La mort est absolument partout dans cet ouvrage - par ailleurs mineur, soyons honnête, dans l'oeuvre de l'auteur -. Qu'elle soit accidentelle, simplement évoquée, tragique (presque invariablement), due à l'envahisseur colonial ou à l'indigène forcément cannibale (les évocations ou scènes de cannibalisme, bien que sans grand détail, sont légion dans ce roman) ; qu'elle soit le fruit d'étranges mais profondes réflexions métaphysiques, principalement dans la bouche du Roi Bashti, sorte de Hamlet océanien à ses heures de grand désarroi face à sa mort inéluctable en raison de son très grand âge ; qu'elle s'insinue dans les souvenirs incertains de Jerry : la mort est là, partout, omniprésente, obsédante, sans réponse. N'oublions pas que, à l'instar de ce Roi aborigène, London était athée et ne croyait guère aux esprits, même si l'un de ses chefs-d'oeuvre, le vagabond des étoiles, fait appel à une certaine forme de spiritisme.
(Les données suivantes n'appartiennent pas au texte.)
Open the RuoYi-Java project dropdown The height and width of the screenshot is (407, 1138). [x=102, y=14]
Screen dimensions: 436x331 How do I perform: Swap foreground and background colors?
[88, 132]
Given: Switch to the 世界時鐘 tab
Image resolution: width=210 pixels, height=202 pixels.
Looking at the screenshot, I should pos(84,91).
Alors, bien sur, il y a notre petit Jerry, un mignon et intrépide petit terrier sans famille et sans maître. Mais si London souhaitait faire apparaître une chose qui semblait parfaitement farfelue et stupide à l'époque, à savoir, qu'il existe une psychologie et une intelligence propres à l'animal, en écrivant la première partie de cette manière de diptyque -le second volet étant donc consacré plus spécifiquement aux violence et aux diverses barbaries que l'être humain est capable de faire subir à ses compagnons animaux -, il en déroute tellement la trame que l'on sent assez vite que c'est loin d'être le seul message qu'il a à nous délivrer. Ce qu'il a par ailleurs toujours fait dans la plupart de ses textes qu'il ne faut surtout jamais se contenter de lire sans recul ni recherche de second degré.
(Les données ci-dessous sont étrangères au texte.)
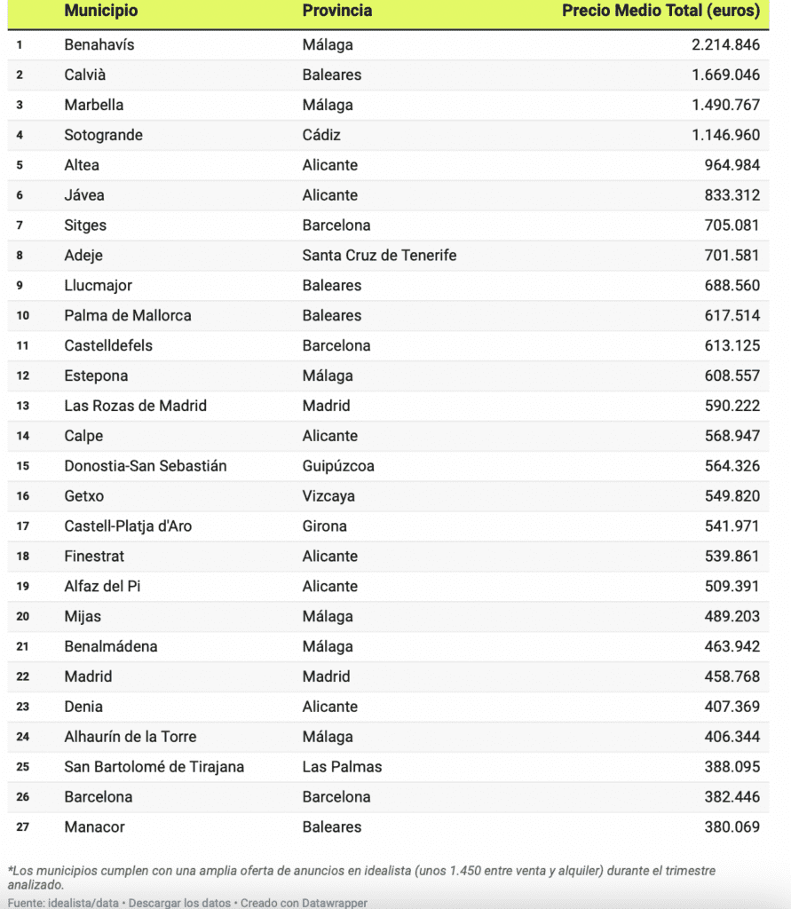This screenshot has height=909, width=791.
Task: Click the Provincia column header
Action: click(336, 12)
Un roman pas aussi évident qu'il y parait. Certainement pas à conseiller à des plus jeunes dans sa version complète. A ne pas ouvrir si l'on ne se sent pas apte à dépasser les réflexions les plus sombres et abjectes de l'auteur. Un texte intéressant, ne serait-ce que pour comprendre l'évolution de Jack London, appréhender cet homme incommensurablement complexe et ambigu qui allait décéder une année après la rédaction de cette histoire animalière - et tellement emplie de considérations humaines - et avant de l'avoir vu édité.
Ultime tentative aussi, d'un écrivain à bout de souffle : un rappel émouvant autant qu'inopérant - trop de mièvrerie dans les trois derniers chapitres, trop de fausse candeur, trop de rose bonbon - à son immense succès, Croc-Blanc, le petit Jerry parvenant à sauver, in extremis, ses sauveurs de la dernière heure en déjouant les sombres et meurtriers calculs d'un îlien échappé de prison et mis à prix. Deux chiens amoureux de leurs maîtres. Deux sauvetages. La ressemblance s'arrête malheureusement là.

Il se trouve beaucoup d'enfer dans ce livre. Beaucoup d'enfer dans le regard porté à ses semblables, d'une autre "race" ou de celle dont il se réclamait si souvent, trop souvent. le pire des enfers, ce n'était peut-être pas les autres, - comme le supposait Jean-Paul Sartre- , pour ce bon vieux Jack. Non : l'enfer, c'était peut-être devenu lui-même.